### WHAT THIS TASK INVOLVES
Present the entries as a Markdown table with the columns "Row" and "Line," beginning at the line containing "Given: Open the Contact us link" and ending after the line containing "click(628, 68)", skipping blank lines and leaving out the pictures.

Recorded data:
>> begin

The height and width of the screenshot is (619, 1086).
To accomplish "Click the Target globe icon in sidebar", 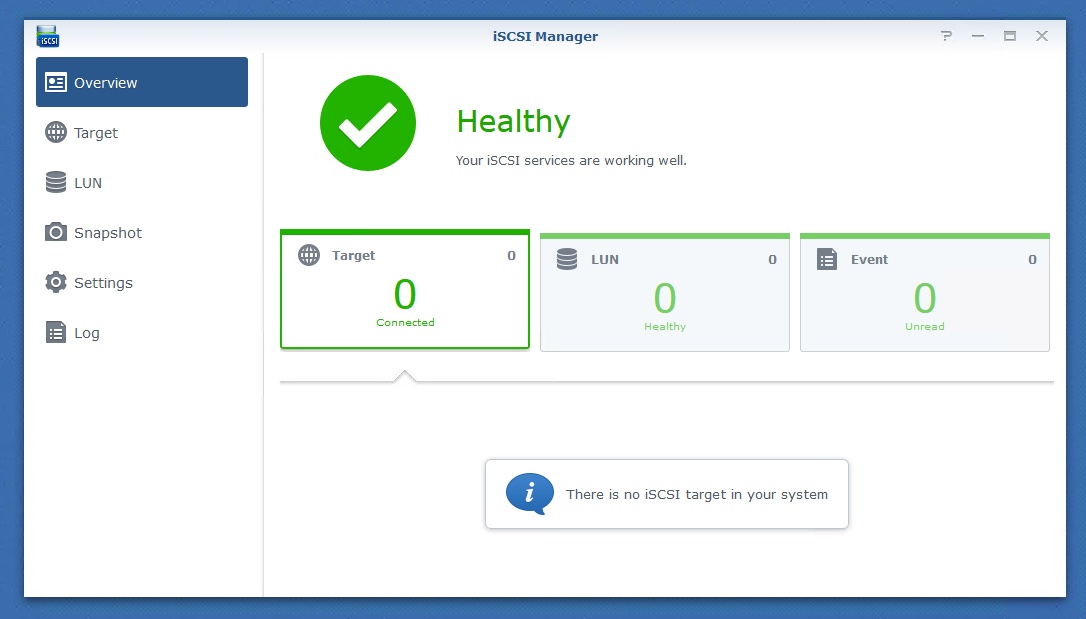I will click(x=56, y=133).
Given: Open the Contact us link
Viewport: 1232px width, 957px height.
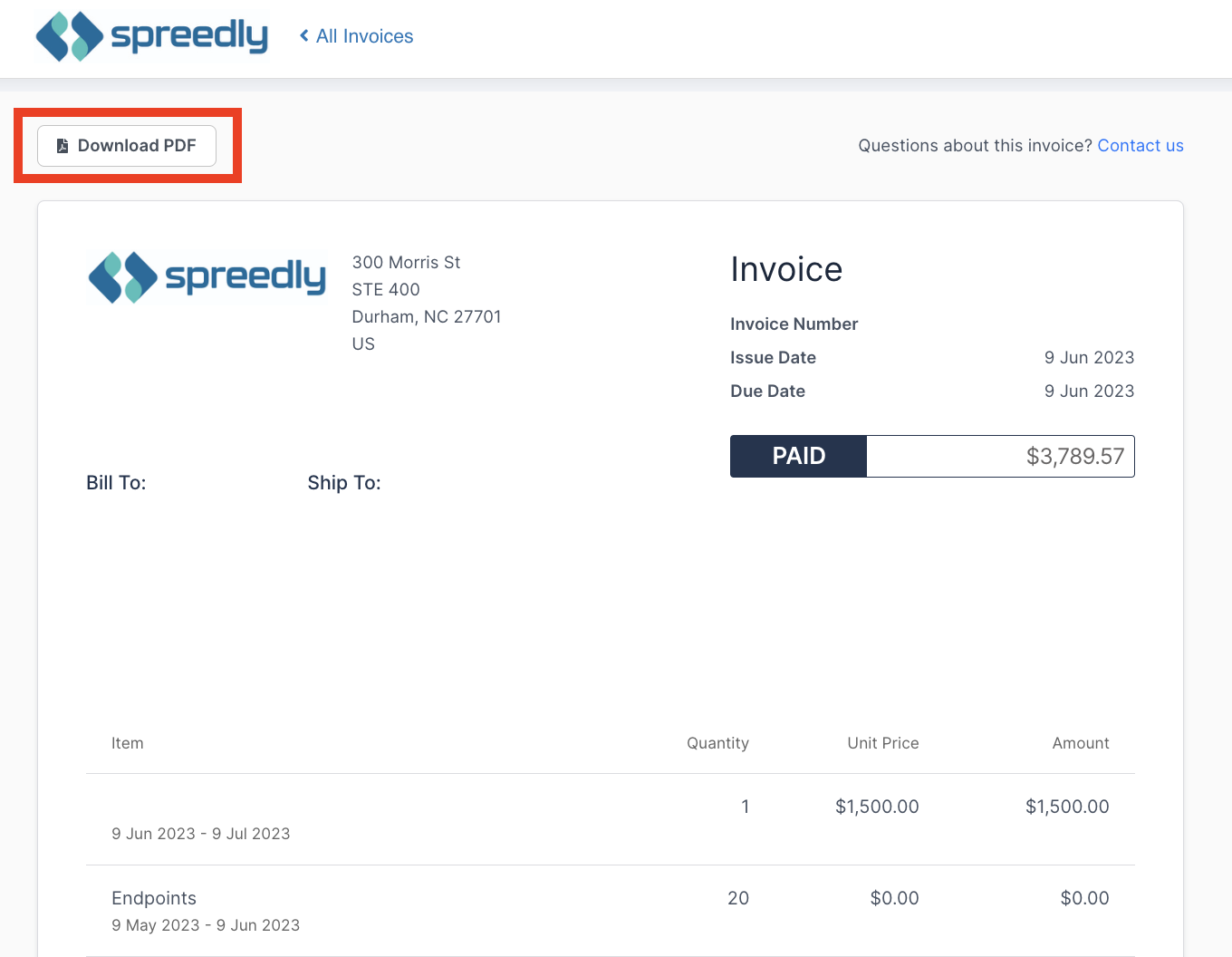Looking at the screenshot, I should point(1141,145).
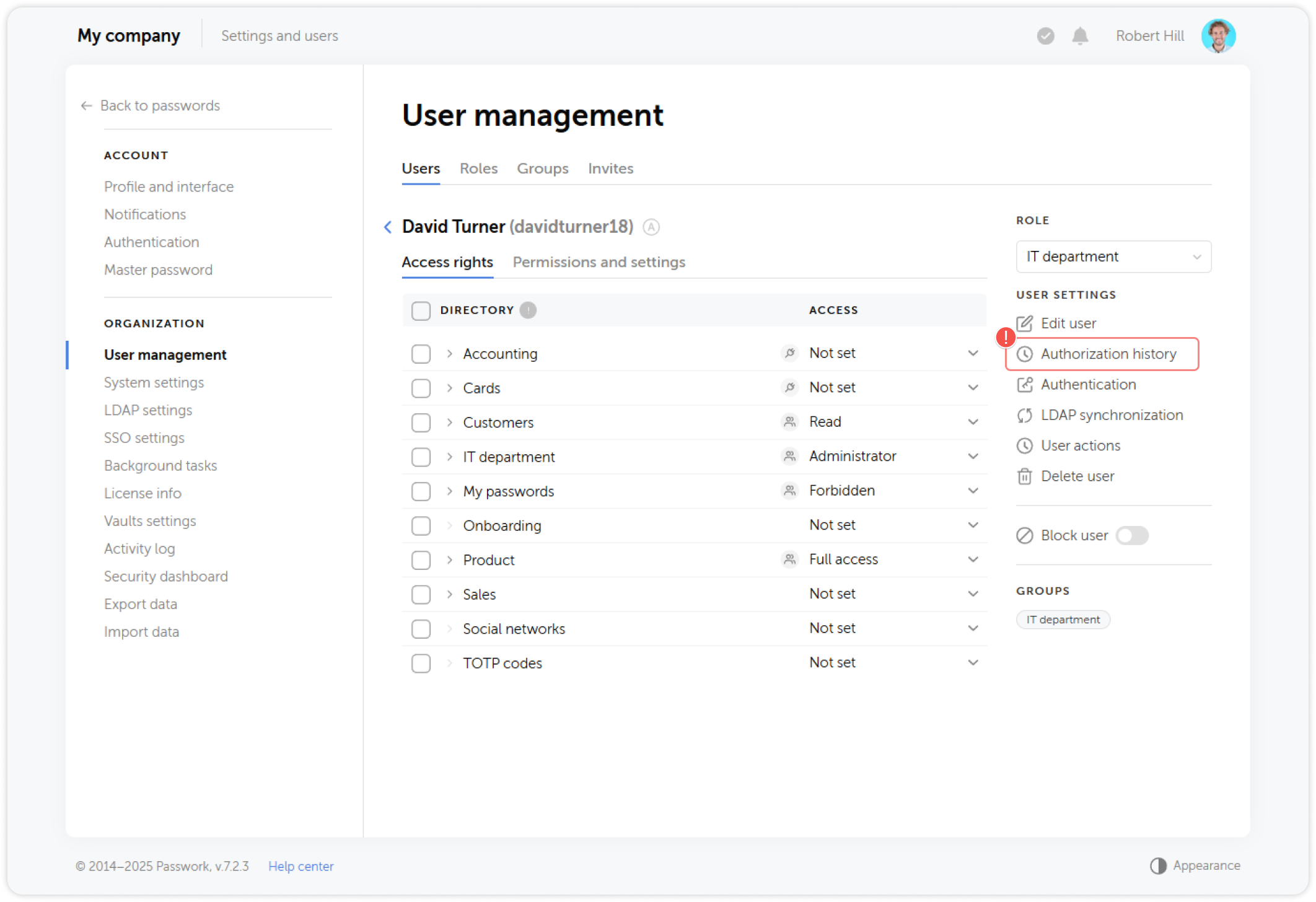Open the Role dropdown showing IT department
The image size is (1316, 902).
tap(1113, 256)
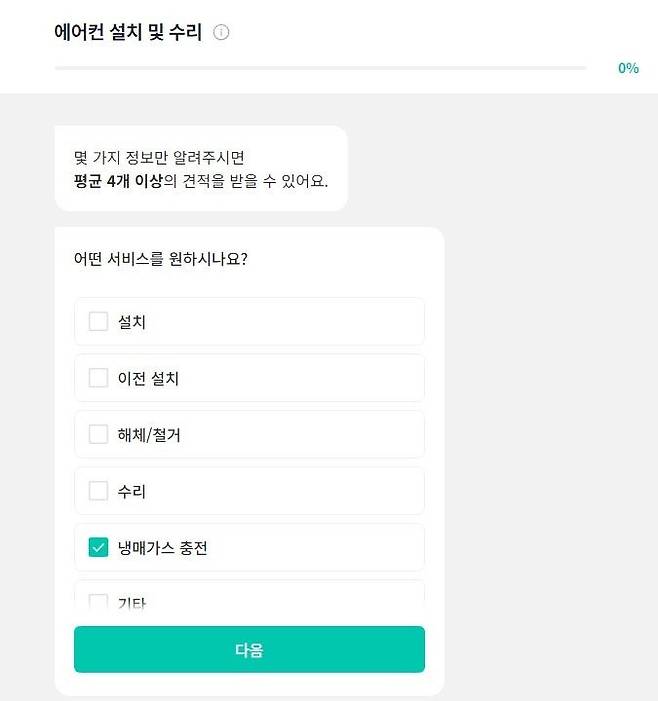Click the 0% progress percentage label
Screen dimensions: 658x701
click(628, 68)
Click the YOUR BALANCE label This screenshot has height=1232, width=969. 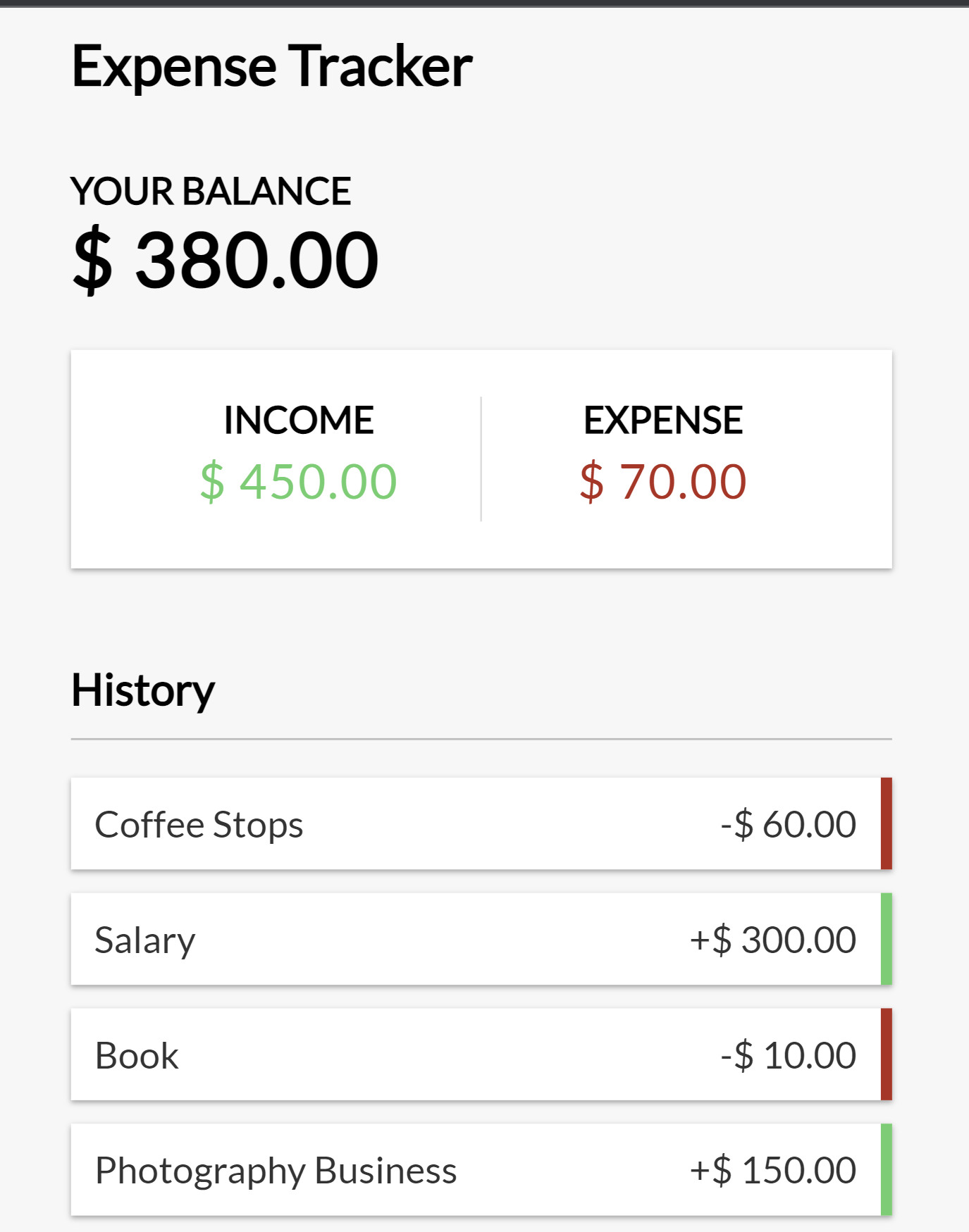[x=211, y=191]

>> end

### REPLY TO THE EXERCISE
| Row | Line |
|---|---|
| 1 | Given: Open the Contact us link |
| 2 | Viewport: 1232px width, 957px height. |
| 3 | Looking at the screenshot, I should point(1141,145). |
| 4 | Open the Role dropdown showing IT department |
| 5 | The image size is (1316, 902). |
| 6 | tap(1113, 256) |
| 7 | Click the 0% progress percentage label |
| 8 | Screen dimensions: 658x701 |
| 9 | click(628, 68) |